Deux jours plus tôt, un autre homme né au Kirghizstan et tué en Ukraine en se battant pour la Russie, Egemberdi Dorboyev, avait été enterré dans sa région natale d'Yssyk-Köl (est).
Selon les médias kirghiz, le jeune homme de 19 ans avait été appelé sous les drapeaux à l'automne.
Les témoignages se multiplient sur des cas de conscripts combattant et tués en Ukraine - un problème épineux pour le gouvernement russe: Dmitri Peskov, le porte-parole du président russe Vladimir Poutine, a affirmé courant mars que son patron avait demandé à l'état-major d'"exclure catégoriquement" les conscrits du conflit et qu'il "punira" les responsables qui en enverront là-bas.
Des habitants de Kara-Balta qui ont parlé à l'AFP ont narré le rêve de toujours de Rustam Zarifulin de combattre pour l'armée russe.
"Il disait qu'il voulait défendre la Russie", a déclaré Nadezhda Ladozhinskaya, une femme de 61 ans disant diriger une organisation représentant ses compatriotes russes.
- "Un vrai guerrier" -
"Kara-Balta a perdu l'un de ses meilleurs hommes". Timofei Karpenko, 52 ans, raconte que sa famille avait l'habitude de plaisanter sur le fait que sa fille allait épouser Rustam Zarifulin, qu'il connaissait depuis son plus jeune âge.

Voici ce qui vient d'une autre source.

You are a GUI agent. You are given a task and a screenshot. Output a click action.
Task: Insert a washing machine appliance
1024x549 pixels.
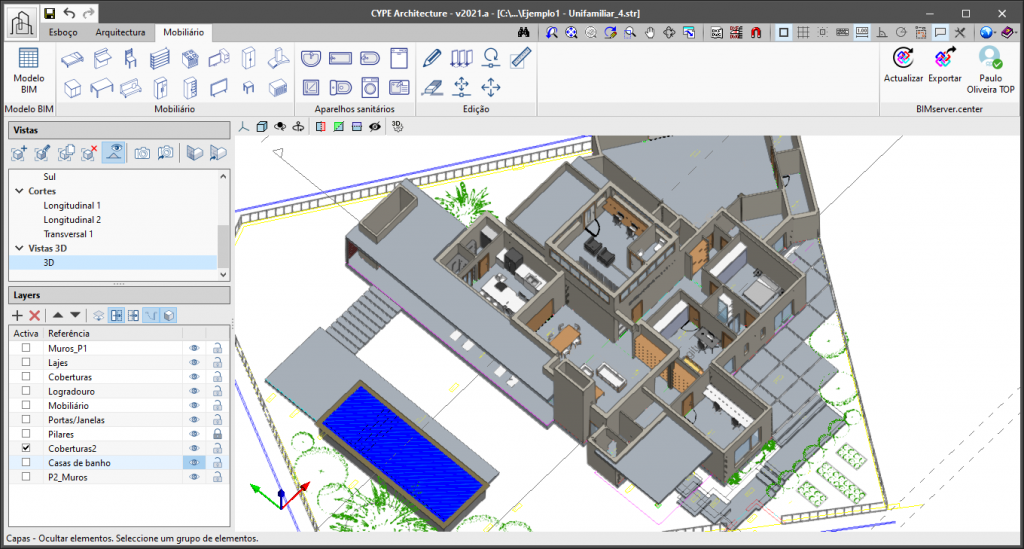(x=369, y=87)
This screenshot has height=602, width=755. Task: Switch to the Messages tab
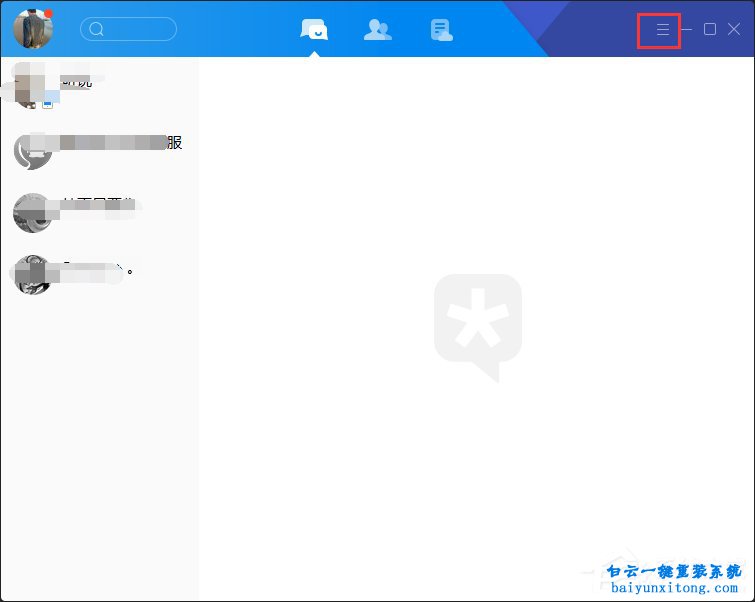(x=314, y=30)
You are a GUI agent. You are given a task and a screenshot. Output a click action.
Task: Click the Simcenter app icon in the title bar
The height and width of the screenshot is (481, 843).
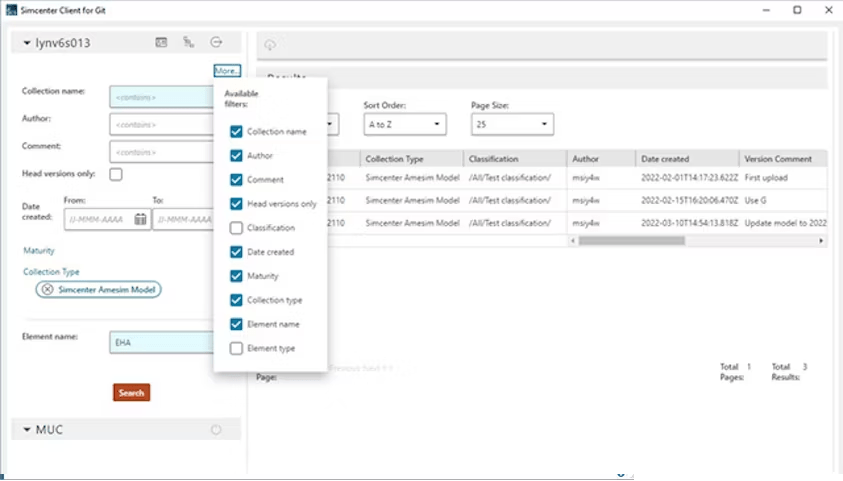(x=10, y=9)
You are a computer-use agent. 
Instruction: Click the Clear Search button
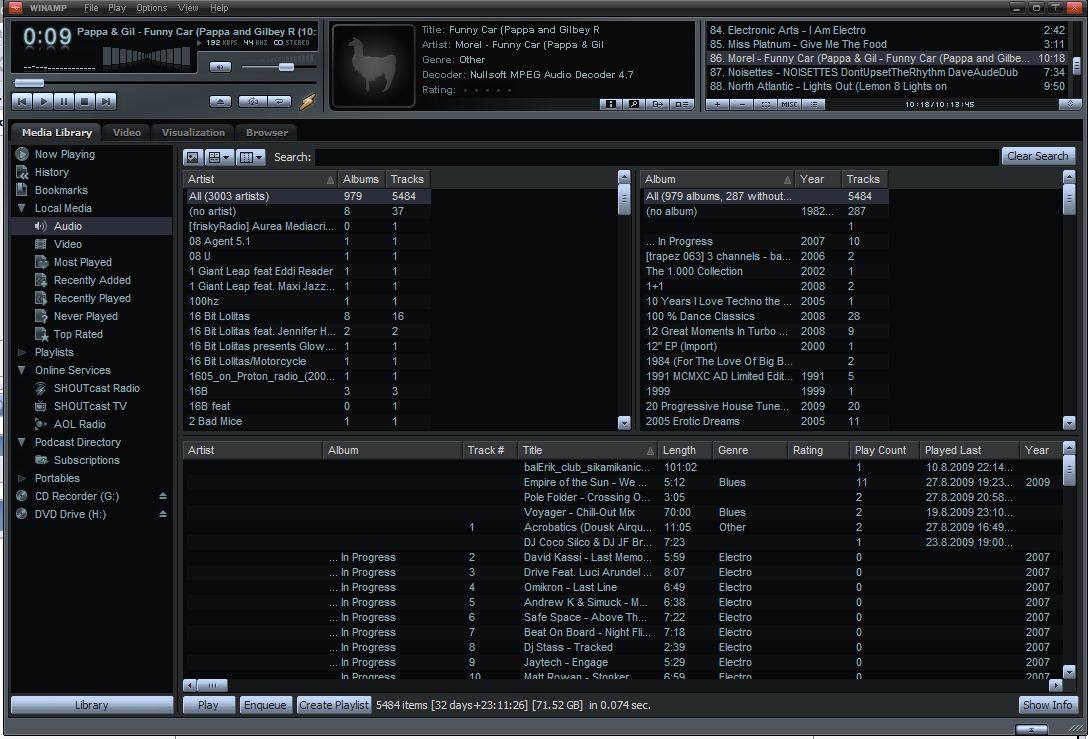coord(1037,155)
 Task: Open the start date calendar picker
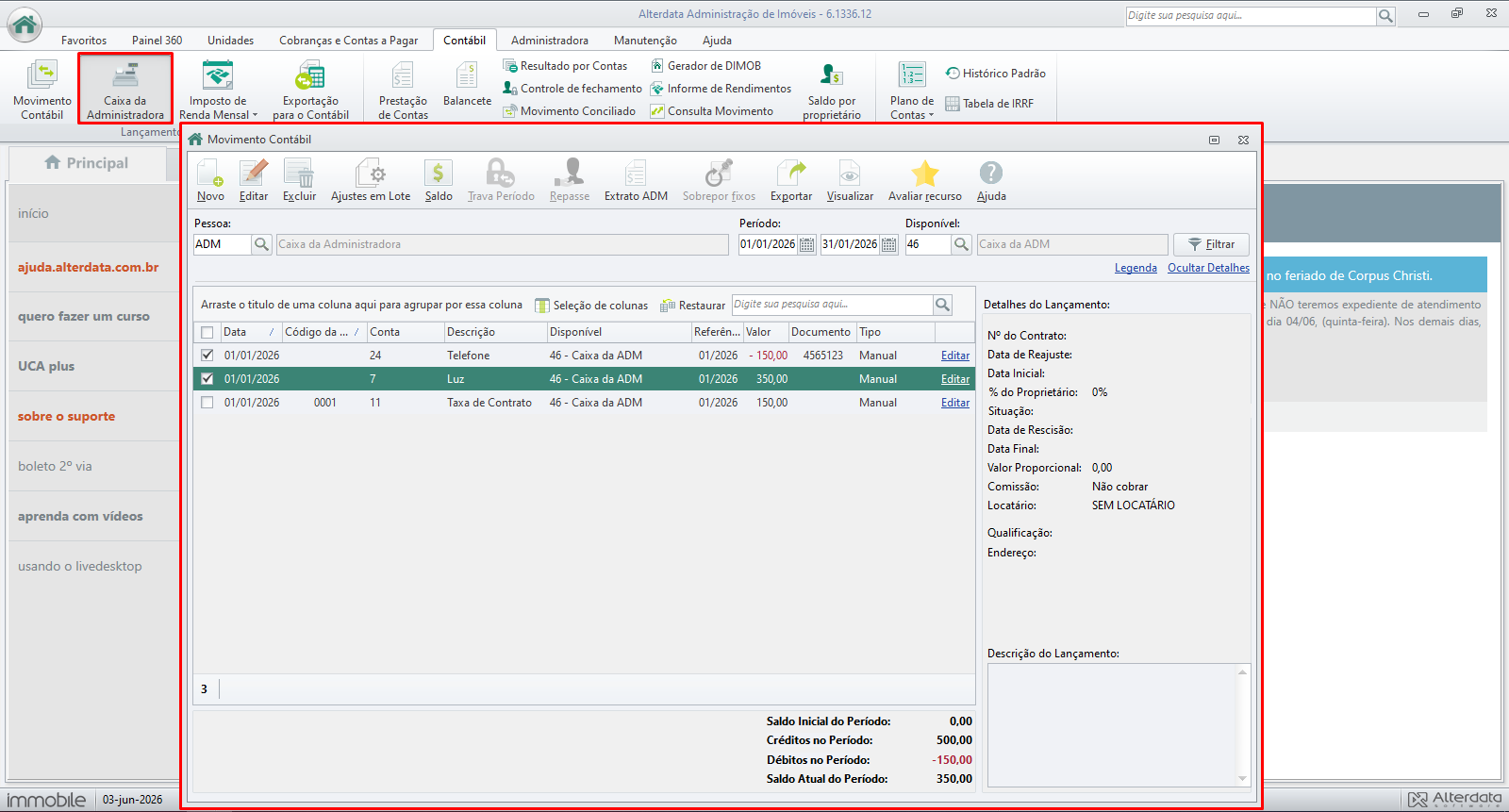(807, 244)
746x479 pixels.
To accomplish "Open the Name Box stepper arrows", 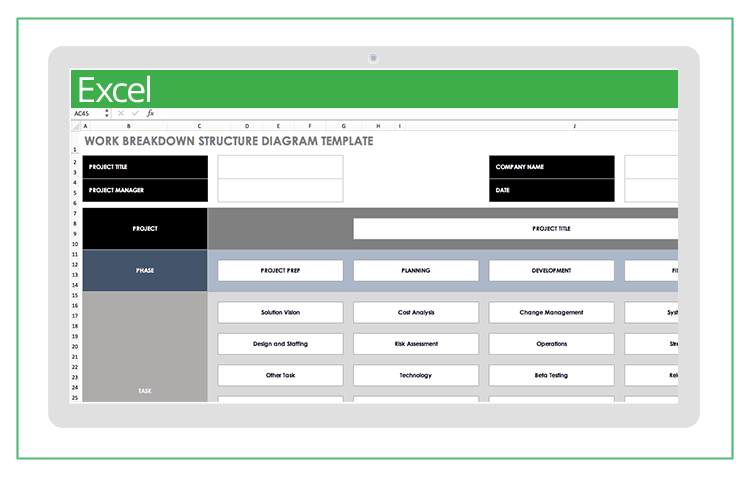I will [108, 114].
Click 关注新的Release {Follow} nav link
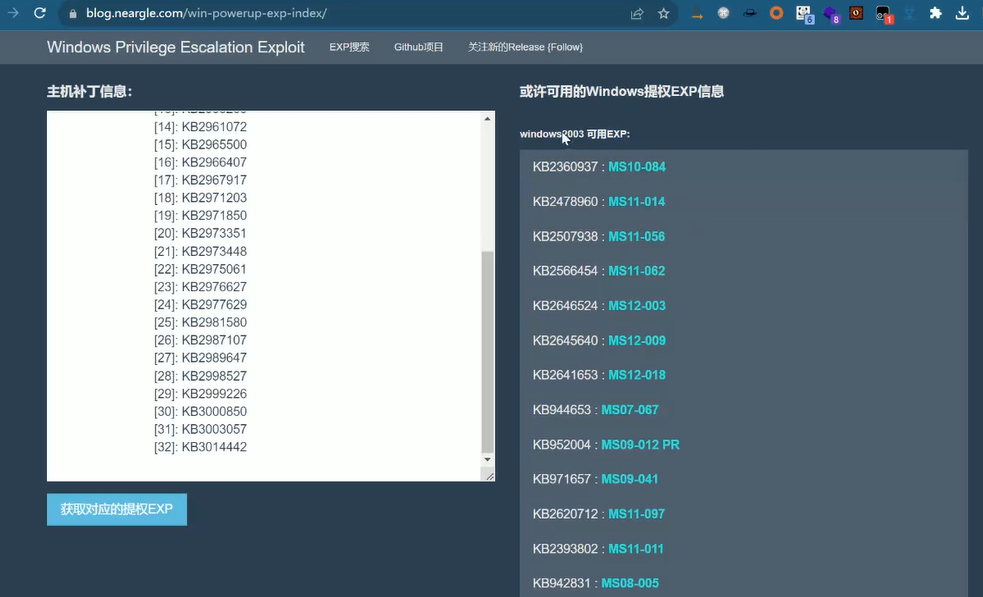Image resolution: width=983 pixels, height=597 pixels. tap(525, 47)
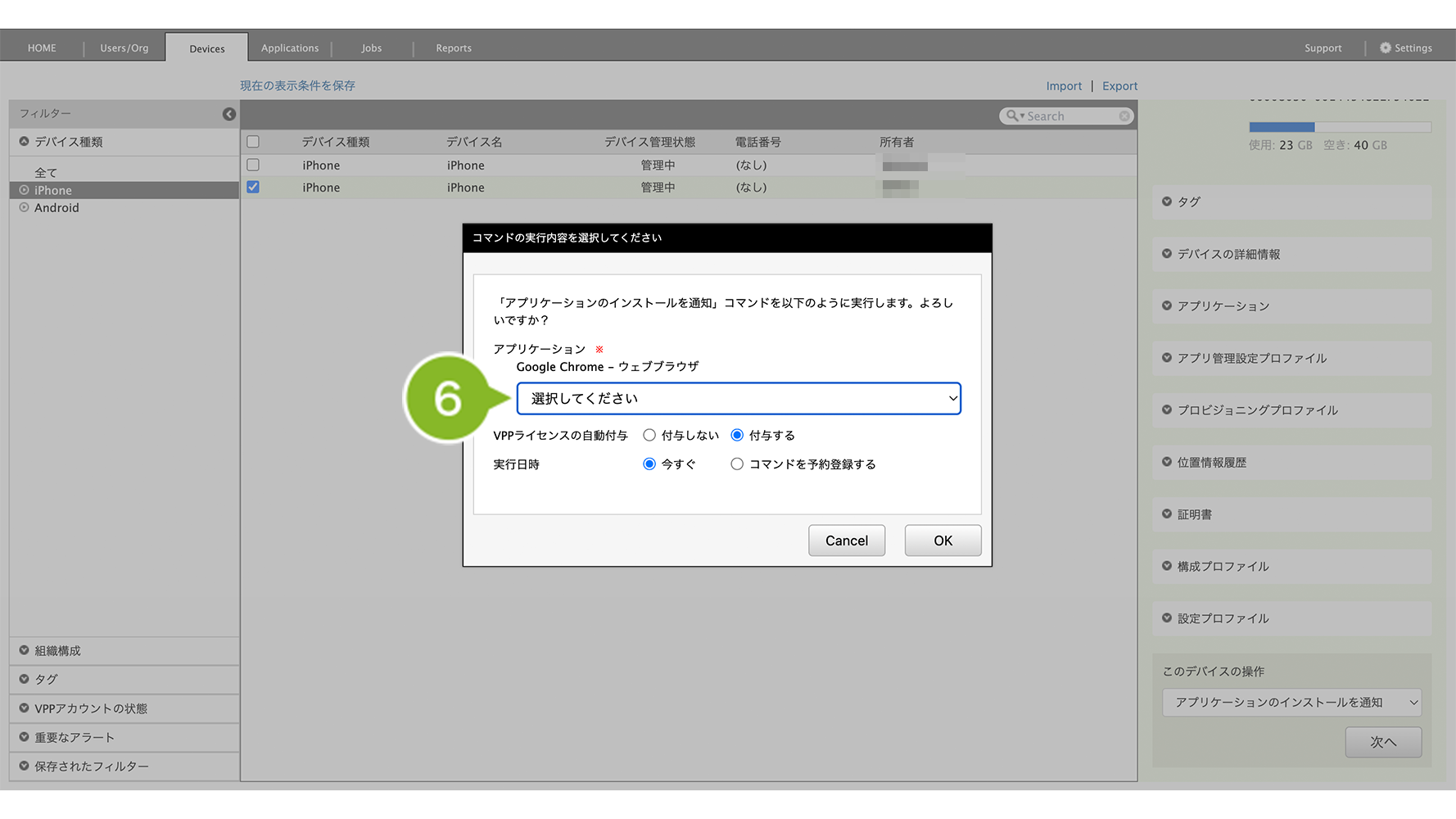Screen dimensions: 1456x819
Task: Select Android in the device type filter
Action: coord(57,208)
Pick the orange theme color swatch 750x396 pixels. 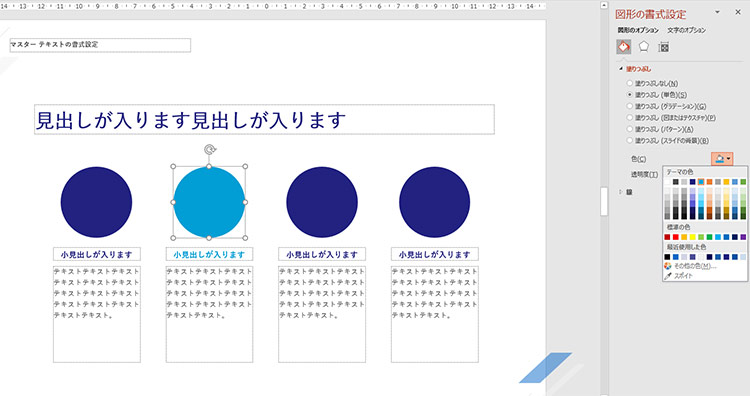(709, 182)
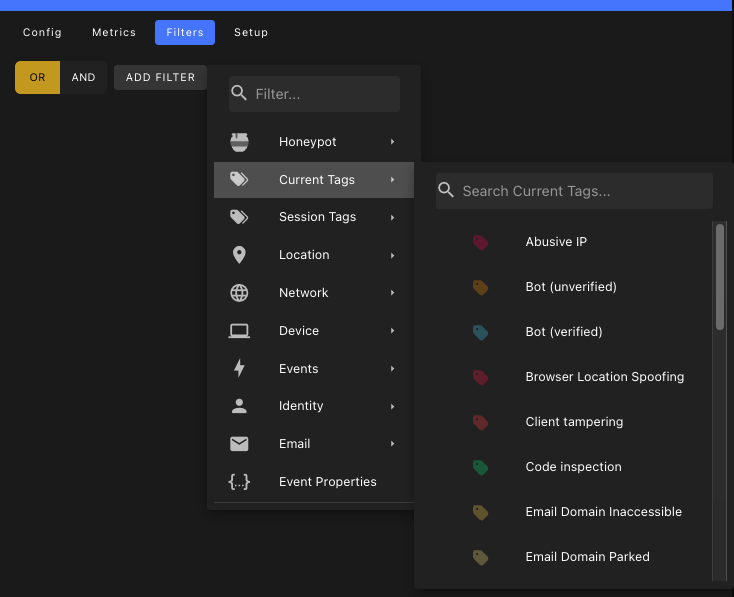Image resolution: width=734 pixels, height=597 pixels.
Task: Open the Config tab
Action: [42, 32]
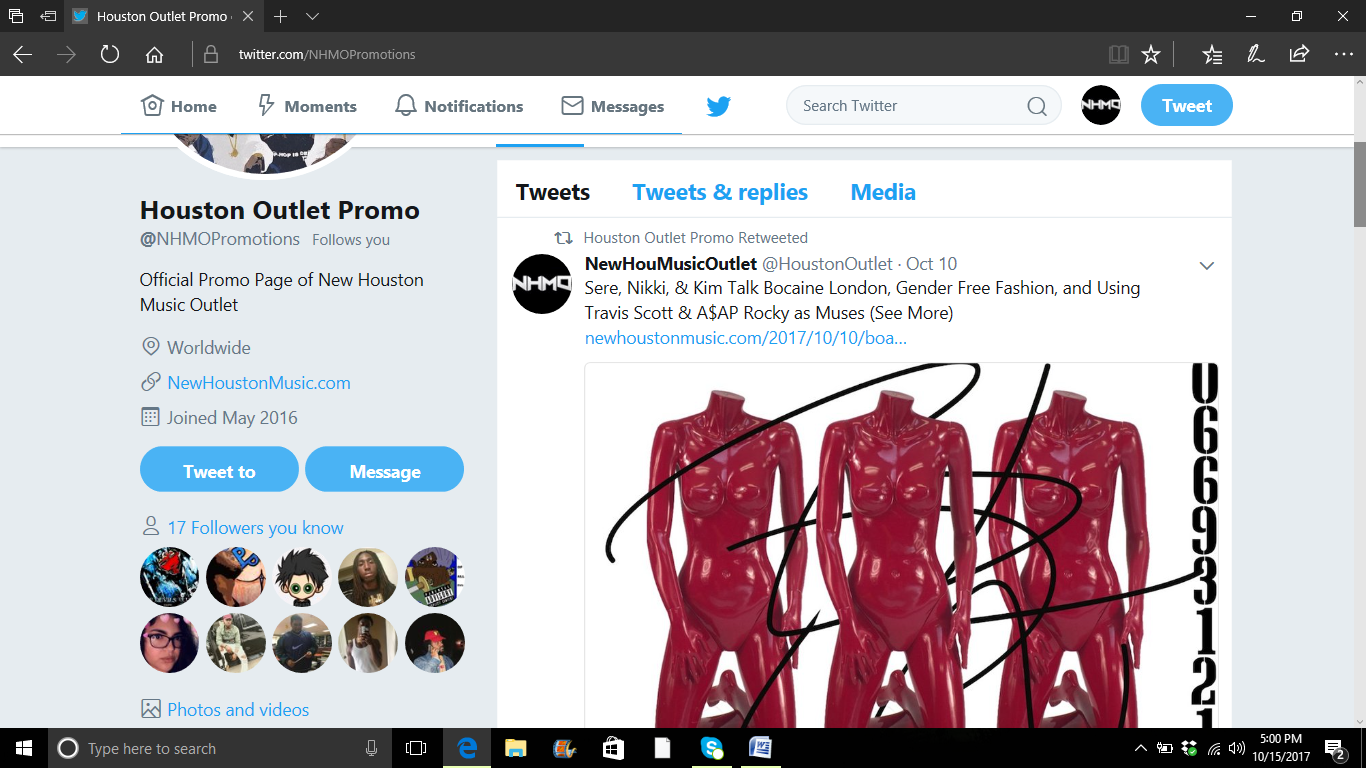Open Edge reading view icon
Viewport: 1366px width, 768px height.
tap(1119, 54)
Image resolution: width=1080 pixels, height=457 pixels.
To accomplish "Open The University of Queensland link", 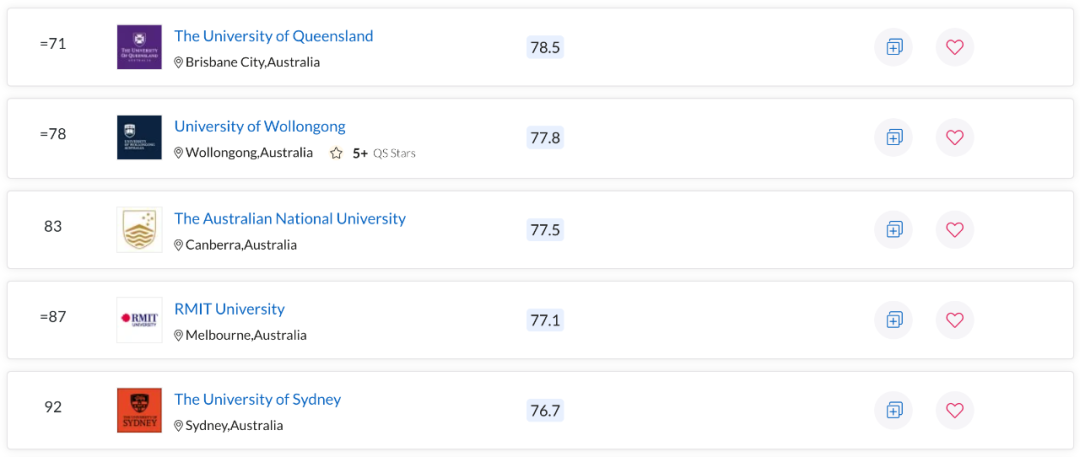I will (x=273, y=36).
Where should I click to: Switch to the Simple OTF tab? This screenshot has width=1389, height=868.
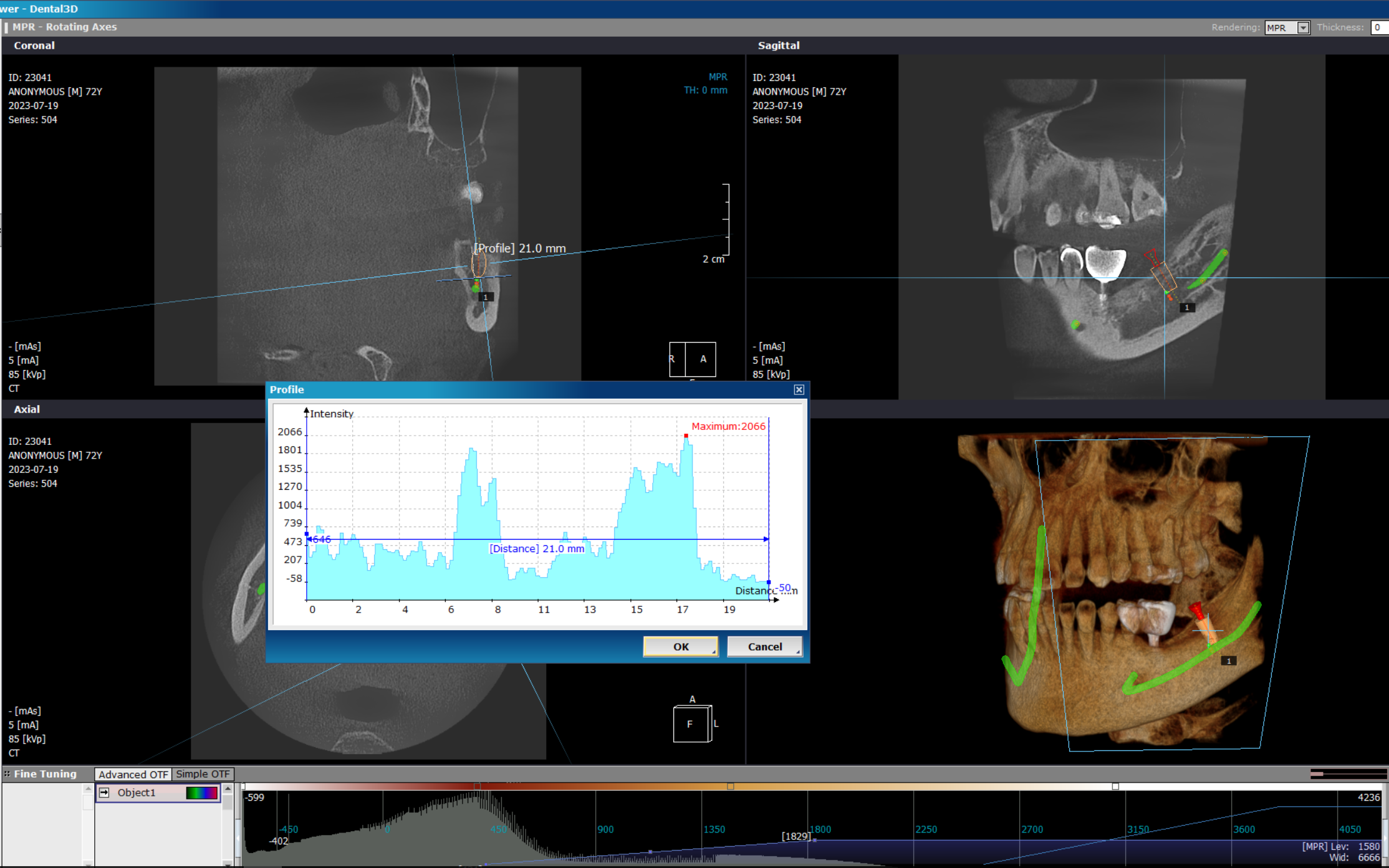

"Quand vous étiez près de lui, il vous donnait envie de vous tenir droit. Un vrai homme. Un vrai guerrier", a déclaré M. Karpenko en larmes.
"Je ne sais pas qui est coupable", a ajouté M. Karpenko à propos de la guerre en Ukraine, qui selon les Nations unies a déjà poussé 3,8 millions de personnes à quitter le pays.
"Certains disent que Poutine l'a déclenchée, d'autres disent...", lance-t-il sans finir sa phrase. "Mais Dieu voit tout et il rendra son jugement".
Plutôt que la fille de M. Karpenko, le rôle de la fiancée endeuillée a échu à une jeune fille brune qui s'est tenue au côté de la mère désemparée pendant toute la cérémonie.
"Tu attendais un mariage", a lancé la vieille femme à la jeune. "Mais tu te retrouves au bord de sa tombe".